2012-06-21 16:06:16

by Jan Beulich

[permalink] [raw]
Subject: Re: [vMCE design RFC] Xen vMCE design

>>> On 20.06.12 at 18:13, "Liu, Jinsong" <[email protected]> wrote:
> Recently we design xen vMCE as attached.
> Please kindly help me to review it, any comments/suggestions are
> appreciated.

The concept looks quite okay, provided no OS has a problem with
the limitations imposed (most notably the restriction to a single
reporting bank, particularly in the context of e.g. Linux partly
ignoring the first bank under some conditions iirc).

As to not needing any migration specific adjustments - what if
a migration is in progress when an event needs to be delivered?

Jan


2012-06-22 10:40:10

by Liu, Jinsong

[permalink] [raw]
Subject: RE: [vMCE design RFC] Xen vMCE design

Jan Beulich wrote:
>>>> On 20.06.12 at 18:13, "Liu, Jinsong" <[email protected]> wrote:
>> Recently we design xen vMCE as attached.
>> Please kindly help me to review it, any comments/suggestions are
>> appreciated.
>
> The concept looks quite okay, provided no OS has a problem with
> the limitations imposed (most notably the restriction to a single
> reporting bank, particularly in the context of e.g. Linux partly
> ignoring the first bank under some conditions iirc).

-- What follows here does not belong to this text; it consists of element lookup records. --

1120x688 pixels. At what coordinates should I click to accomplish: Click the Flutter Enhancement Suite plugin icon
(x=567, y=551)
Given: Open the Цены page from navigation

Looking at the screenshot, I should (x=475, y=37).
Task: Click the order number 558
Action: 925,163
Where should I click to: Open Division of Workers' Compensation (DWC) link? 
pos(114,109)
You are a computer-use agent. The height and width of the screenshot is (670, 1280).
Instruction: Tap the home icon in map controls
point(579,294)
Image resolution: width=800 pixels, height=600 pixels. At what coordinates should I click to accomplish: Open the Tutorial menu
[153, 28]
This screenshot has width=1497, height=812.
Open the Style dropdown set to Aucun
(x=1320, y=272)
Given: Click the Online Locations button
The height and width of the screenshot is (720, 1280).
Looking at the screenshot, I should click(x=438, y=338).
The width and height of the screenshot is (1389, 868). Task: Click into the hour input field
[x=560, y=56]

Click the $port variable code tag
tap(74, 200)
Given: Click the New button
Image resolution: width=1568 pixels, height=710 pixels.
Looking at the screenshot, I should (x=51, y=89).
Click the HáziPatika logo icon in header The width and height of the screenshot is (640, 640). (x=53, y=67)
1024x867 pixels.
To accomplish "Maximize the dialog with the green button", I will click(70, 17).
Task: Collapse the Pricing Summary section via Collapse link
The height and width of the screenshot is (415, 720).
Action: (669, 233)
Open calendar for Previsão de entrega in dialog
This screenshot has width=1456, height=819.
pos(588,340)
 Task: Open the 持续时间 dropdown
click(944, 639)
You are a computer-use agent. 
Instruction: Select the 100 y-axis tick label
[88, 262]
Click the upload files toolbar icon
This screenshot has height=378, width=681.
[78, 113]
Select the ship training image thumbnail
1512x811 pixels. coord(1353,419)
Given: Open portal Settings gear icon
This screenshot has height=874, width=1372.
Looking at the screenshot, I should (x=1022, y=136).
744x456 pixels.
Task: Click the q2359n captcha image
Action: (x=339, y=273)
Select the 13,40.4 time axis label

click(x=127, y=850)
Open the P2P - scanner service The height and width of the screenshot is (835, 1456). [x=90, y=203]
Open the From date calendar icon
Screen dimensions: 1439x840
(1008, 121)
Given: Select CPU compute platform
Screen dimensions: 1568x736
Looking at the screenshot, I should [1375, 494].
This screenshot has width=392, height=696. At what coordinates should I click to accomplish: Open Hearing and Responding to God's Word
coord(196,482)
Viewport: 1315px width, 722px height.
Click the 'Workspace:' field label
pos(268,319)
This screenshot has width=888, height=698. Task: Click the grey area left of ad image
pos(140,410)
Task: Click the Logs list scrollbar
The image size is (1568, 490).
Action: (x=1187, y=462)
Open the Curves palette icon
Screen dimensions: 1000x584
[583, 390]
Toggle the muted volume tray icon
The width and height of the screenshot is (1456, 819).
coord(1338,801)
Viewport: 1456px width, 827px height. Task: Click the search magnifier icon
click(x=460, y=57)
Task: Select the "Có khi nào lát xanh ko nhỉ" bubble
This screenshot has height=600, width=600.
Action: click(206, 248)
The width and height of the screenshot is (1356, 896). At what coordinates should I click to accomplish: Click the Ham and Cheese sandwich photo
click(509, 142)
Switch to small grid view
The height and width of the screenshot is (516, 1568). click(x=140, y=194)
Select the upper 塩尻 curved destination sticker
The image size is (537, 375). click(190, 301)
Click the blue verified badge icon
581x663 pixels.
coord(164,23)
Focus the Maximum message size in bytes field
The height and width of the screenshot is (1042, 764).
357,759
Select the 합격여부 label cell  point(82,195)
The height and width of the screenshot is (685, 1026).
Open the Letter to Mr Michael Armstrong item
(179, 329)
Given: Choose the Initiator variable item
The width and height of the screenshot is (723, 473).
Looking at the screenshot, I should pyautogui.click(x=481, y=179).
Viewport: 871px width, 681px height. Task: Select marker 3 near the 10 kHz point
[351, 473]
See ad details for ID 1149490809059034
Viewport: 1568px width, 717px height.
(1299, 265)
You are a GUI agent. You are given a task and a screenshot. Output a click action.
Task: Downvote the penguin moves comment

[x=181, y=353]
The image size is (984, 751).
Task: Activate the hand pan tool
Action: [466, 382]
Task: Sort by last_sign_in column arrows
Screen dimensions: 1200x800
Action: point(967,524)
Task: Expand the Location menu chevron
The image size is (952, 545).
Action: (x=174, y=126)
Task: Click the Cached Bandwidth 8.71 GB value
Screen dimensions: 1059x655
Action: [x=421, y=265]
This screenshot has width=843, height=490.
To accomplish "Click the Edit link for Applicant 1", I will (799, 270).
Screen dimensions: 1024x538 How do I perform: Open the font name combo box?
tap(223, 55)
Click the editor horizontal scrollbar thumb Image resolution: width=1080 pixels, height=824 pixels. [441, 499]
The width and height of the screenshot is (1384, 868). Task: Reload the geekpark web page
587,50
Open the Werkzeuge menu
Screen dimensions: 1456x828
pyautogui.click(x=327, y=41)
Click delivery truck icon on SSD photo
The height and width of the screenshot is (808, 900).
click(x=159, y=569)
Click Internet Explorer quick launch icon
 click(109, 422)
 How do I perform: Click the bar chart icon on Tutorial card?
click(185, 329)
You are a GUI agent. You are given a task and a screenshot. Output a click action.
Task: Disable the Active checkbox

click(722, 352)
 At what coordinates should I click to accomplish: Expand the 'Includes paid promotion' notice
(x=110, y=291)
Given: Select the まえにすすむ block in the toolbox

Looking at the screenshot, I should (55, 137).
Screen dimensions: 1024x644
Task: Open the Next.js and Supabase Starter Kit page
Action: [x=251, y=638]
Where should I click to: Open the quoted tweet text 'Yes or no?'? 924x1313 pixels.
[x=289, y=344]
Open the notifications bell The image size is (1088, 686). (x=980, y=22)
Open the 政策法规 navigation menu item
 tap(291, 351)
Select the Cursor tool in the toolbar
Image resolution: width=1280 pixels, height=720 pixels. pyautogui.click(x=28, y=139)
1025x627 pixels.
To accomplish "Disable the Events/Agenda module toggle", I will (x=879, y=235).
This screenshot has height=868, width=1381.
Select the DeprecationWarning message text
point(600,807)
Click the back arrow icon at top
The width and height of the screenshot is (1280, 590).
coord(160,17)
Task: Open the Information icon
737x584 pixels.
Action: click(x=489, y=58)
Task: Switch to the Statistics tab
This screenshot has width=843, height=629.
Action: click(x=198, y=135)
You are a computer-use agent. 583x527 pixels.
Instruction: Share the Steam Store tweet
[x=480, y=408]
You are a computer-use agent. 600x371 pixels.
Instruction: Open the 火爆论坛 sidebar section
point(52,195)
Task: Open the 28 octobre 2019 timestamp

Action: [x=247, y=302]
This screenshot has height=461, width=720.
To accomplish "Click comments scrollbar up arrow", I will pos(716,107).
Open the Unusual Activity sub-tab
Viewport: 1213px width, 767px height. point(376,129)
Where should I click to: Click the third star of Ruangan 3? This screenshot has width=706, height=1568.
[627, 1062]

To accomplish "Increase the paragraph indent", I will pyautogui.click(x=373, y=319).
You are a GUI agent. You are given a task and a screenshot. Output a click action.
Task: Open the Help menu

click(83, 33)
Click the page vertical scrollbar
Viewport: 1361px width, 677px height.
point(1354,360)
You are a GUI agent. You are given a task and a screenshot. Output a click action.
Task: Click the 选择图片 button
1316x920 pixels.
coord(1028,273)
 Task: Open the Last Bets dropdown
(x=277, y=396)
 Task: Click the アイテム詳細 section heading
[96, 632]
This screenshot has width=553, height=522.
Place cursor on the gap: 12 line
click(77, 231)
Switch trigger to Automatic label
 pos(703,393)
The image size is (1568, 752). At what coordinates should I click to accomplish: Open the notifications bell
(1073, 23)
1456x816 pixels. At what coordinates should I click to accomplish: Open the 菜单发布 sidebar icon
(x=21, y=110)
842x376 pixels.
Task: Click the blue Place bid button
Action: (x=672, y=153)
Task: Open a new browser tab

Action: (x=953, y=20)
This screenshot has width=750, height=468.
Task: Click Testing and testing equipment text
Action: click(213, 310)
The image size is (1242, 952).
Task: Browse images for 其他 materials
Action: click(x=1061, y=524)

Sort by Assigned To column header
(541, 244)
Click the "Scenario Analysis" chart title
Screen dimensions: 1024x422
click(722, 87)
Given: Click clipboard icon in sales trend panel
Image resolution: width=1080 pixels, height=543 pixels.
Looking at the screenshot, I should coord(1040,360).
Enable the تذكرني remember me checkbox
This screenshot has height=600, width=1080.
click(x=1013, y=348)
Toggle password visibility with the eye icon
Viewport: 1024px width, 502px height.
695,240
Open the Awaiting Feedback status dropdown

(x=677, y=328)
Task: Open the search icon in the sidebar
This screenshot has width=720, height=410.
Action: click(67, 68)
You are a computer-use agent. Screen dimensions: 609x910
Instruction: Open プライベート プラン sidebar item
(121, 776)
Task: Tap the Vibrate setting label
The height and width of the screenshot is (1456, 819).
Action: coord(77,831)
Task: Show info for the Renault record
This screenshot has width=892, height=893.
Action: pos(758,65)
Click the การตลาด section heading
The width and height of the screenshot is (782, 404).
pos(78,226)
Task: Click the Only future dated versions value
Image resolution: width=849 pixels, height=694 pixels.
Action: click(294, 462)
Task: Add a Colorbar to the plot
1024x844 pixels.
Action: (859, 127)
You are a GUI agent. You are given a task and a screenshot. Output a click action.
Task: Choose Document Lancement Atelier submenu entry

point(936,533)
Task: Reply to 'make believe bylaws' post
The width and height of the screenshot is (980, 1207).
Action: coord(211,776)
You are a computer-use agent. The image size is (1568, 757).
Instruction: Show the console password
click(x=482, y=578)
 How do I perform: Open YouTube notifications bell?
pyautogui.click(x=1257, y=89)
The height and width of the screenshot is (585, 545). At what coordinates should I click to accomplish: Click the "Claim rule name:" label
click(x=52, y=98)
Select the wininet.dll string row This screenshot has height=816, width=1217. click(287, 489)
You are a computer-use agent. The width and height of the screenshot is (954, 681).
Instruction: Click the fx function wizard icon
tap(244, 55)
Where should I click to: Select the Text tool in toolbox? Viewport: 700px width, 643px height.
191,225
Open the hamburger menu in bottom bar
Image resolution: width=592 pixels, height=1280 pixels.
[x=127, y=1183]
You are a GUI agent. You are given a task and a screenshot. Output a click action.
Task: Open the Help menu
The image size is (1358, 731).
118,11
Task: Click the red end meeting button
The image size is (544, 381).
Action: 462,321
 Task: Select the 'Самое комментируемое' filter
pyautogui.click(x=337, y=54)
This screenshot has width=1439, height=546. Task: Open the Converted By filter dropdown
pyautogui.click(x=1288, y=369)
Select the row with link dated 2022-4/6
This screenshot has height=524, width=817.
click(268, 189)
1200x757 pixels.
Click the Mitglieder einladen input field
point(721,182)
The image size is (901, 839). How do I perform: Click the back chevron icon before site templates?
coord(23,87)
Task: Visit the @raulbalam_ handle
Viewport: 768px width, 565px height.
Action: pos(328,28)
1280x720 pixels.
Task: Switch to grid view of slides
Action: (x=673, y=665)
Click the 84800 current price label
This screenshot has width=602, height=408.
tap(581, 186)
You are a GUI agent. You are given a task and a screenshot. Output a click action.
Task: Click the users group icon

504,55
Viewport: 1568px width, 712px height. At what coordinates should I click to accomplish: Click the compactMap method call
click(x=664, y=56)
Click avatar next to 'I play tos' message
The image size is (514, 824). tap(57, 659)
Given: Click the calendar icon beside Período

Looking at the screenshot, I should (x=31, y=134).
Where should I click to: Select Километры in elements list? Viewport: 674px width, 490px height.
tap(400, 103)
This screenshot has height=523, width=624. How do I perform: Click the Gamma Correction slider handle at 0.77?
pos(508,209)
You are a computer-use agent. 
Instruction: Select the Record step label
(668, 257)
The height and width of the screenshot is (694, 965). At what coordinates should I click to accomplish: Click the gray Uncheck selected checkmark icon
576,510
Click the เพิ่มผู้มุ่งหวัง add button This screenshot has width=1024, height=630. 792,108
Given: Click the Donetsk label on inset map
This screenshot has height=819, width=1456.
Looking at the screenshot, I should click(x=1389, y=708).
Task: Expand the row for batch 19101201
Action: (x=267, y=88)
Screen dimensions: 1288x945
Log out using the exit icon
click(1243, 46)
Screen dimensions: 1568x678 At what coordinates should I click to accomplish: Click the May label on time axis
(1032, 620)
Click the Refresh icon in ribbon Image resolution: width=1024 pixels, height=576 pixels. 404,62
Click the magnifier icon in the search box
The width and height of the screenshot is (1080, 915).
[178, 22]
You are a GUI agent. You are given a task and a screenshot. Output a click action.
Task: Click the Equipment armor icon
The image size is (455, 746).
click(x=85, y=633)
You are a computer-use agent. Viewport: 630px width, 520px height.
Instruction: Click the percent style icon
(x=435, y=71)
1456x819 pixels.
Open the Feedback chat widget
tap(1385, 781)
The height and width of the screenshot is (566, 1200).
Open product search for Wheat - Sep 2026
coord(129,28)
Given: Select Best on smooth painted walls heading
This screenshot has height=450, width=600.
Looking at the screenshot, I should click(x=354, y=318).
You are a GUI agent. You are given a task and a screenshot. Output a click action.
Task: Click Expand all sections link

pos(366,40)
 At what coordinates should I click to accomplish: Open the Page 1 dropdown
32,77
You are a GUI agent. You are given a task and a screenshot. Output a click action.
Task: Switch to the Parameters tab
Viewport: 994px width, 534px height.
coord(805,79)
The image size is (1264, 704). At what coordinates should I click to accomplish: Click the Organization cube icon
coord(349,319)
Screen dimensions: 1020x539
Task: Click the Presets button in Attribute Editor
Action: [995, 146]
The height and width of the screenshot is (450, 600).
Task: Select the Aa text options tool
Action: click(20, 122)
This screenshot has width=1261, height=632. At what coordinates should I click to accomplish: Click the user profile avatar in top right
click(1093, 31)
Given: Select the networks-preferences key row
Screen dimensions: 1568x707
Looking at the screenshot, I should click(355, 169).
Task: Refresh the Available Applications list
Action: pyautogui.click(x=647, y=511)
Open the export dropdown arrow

'bank0 skipping' quirks is only for older model cpus, I think we have 2 options:
1). still use 1 bank and simply ignore this issue. I mean, even if guest runs at bank0 quirks platform, when hypervisor inject vMCE# to guest, guest skip bank0, then guest MCE logic would think it detect a spurious mce, then kill itself. Considering bank0 quirks is only for old cpus, this is acceptable;
2). use 32 banks

In fact, a third option is, use 1 bank, but hypervisor kill guest when it detect bank0 quirks. This would be same effect as option 1, so I prefer let guest kill itself.

>
> As to not needing any migration specific adjustments - what if
> a migration is in progress when an event needs to be delivered?
>
> Jan

If a migration is in progress while an event delivered, we abort the migration.

Thanks,
Jinsong-

2012-06-22 11:39:33

by Jan Beulich

[permalink] [raw]
Subject: RE: [vMCE design RFC] Xen vMCE design

>>> On 22.06.12 at 12:40, "Liu, Jinsong" <[email protected]> wrote:
> Jan Beulich wrote:
>>>>> On 20.06.12 at 18:13, "Liu, Jinsong" <[email protected]> wrote:
>>> Recently we design xen vMCE as attached.
>>> Please kindly help me to review it, any comments/suggestions are
>>> appreciated.
>>
>> The concept looks quite okay, provided no OS has a problem with
>> the limitations imposed (most notably the restriction to a single
>> reporting bank, particularly in the context of e.g. Linux partly
>> ignoring the first bank under some conditions iirc).
>
> 'bank0 skipping' quirks is only for older model cpus, I think we have 2
> options:
> 1). still use 1 bank and simply ignore this issue. I mean, even if guest
> runs at bank0 quirks platform, when hypervisor inject vMCE# to guest, guest
> skip bank0, then guest MCE logic would think it detect a spurious mce, then
> kill itself. Considering bank0 quirks is only for old cpus, this is
> acceptable;
> 2). use 32 banks
>
> In fact, a third option is, use 1 bank, but hypervisor kill guest when it
> detect bank0 quirks. This would be same effect as option 1, so I prefer let
> guest kill itself.

Out of these, I'd actually favor using 32 banks. Using 2 banks
instead of 1 might be another option.

>> As to not needing any migration specific adjustments - what if
>> a migration is in progress when an event needs to be delivered?
>
> If a migration is in progress while an event delivered, we abort the
> migration.

Is there a way the hypervisor can tell the tools to abort a
migration? Or are you meaning to say such functionality would
need to be added?

One other concern that occurred to me after long having sent
the original response: Your proposal aims at a fixed,
unmodifiable vMCE interface. How is that going to be forward
compatible? I.e. consider you had made that proposal before
the SRAO/SRAR changes went in - would the same interface (with
the same set of capability bits set/clear) still be suitable?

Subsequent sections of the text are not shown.